A septiembre 2024, las Islas Canarias concentran casi 7.000 niños, tantos como la población residente en la isla de El Hierro, la última frontera de la Unión Europea antes de adentrarse en el tenebroso Océano, cuyas corrientes desembarcan en el Caribe y América. Alguien con dos dedos de frente y mucho poder de decisión debe entender que no ha sido nada fácil incorporar de golpe a 7.000 niños en el sistema educativo de un país extranjero, en otro idioma, costumbres, alimentación, clima… no ha sido ni es sencillo, ni financieramente posible.

Aquí mismo hay voces despreciables que señalan a los pequeños o los usan como mercancía de la lucha política o para alentar el miedo y el odio. Otros creen limpiar su conciencia si ponen dinero sobre la mesa, como para callarnos la boquita mientras siguen llegando embarcaciones con personas llenas de sueños, talento y ganas de trabajar.

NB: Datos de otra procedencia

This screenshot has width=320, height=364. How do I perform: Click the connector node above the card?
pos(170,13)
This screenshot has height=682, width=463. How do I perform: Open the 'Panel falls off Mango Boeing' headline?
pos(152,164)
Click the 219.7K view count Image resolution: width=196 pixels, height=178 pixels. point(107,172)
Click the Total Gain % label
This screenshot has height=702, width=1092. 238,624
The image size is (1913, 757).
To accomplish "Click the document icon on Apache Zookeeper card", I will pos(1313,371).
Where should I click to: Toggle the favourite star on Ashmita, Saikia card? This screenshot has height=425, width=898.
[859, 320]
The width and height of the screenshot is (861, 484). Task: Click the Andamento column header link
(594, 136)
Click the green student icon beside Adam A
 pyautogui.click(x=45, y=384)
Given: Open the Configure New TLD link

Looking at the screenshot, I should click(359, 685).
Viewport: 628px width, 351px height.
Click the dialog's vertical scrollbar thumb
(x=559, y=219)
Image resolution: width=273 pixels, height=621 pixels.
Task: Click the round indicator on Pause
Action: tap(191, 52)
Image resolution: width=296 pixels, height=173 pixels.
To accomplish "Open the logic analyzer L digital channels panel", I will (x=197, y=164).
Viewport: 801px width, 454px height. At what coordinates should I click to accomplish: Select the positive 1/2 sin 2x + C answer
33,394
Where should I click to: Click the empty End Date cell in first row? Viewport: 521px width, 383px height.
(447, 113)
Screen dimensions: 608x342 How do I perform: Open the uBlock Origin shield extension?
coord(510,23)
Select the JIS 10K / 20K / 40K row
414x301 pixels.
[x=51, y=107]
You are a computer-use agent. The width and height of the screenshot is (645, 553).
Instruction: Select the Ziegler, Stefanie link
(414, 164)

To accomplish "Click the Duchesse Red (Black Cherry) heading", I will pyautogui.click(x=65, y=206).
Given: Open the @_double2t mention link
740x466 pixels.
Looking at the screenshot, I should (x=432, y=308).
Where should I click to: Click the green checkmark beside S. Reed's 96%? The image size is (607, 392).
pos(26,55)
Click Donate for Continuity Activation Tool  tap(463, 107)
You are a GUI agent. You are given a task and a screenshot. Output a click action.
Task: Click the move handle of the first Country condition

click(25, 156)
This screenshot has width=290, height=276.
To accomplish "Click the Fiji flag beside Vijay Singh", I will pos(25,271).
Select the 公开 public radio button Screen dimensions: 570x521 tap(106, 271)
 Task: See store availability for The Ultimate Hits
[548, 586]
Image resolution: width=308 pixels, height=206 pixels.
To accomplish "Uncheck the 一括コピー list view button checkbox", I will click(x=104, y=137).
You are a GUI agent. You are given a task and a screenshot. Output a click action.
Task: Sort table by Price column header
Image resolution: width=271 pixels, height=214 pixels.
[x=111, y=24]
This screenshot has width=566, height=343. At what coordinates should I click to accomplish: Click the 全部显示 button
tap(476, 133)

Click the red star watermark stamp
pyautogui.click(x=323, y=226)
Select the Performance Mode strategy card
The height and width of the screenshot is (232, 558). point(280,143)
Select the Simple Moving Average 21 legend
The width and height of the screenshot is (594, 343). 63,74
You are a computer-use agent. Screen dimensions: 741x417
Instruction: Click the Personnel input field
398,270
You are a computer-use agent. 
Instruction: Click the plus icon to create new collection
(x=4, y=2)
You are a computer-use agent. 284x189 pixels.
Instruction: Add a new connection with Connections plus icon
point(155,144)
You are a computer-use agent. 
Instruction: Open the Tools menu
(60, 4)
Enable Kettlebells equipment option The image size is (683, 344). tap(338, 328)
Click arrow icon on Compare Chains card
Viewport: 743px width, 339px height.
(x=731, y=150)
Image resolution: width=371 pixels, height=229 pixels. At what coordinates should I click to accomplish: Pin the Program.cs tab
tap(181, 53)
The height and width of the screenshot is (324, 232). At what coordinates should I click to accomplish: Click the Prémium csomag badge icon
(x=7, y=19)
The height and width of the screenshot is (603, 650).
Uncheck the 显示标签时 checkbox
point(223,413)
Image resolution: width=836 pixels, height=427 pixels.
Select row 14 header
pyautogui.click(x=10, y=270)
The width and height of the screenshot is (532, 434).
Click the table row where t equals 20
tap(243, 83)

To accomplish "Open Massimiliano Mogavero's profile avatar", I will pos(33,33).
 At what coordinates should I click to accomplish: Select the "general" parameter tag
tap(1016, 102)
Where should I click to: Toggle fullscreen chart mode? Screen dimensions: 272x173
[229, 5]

Nuestros hijos y nietos nos preguntarán cómo es que no hicimos nada o por qué no pudimos evitarlo. Inshallah, proclaman los creyentes, los que se resignan o los indiferentes. Ha sido la voluntad de Dios, repiten una y otra vez. Pero Dios no tiene nada que ver con esto. Somos nosotros (aquí, allí, en ambas orillas), cada uno desde la humilde posición que ocupamos, los responsables de pararlo. Por ejemplo, qué tal si comenzamos por derribar los muros legales, administrativos y mentales con los que les impedimos venir como personas. Solo así, sintiéndonos corresponsables de todos estos muertos y de los que afortunadamente llegan vivos a nuestras costas quizás hagamos algo más por evitarlo.
Solo se me ocurre una razón, una sola, por la que el Papa pueda venir algún día a Canarias. Por fin estas islas siempre tan olvidadas están en el mapa del tablero internacional, y es gracias a quienes más despreciamos y apartamos; gracias a los desheredados a los que privamos incluso de sus nombres. Gracias a ellos se habla de Canarias.

Y es solo por estos valientes, decididos, esperanzados e ilusionados jóvenes y niños africanos y ante ellos, que el representante de Dios en la Tierra descenderá de la escalerilla con una sola misión: mirarles a los ojos y pedirles perdón.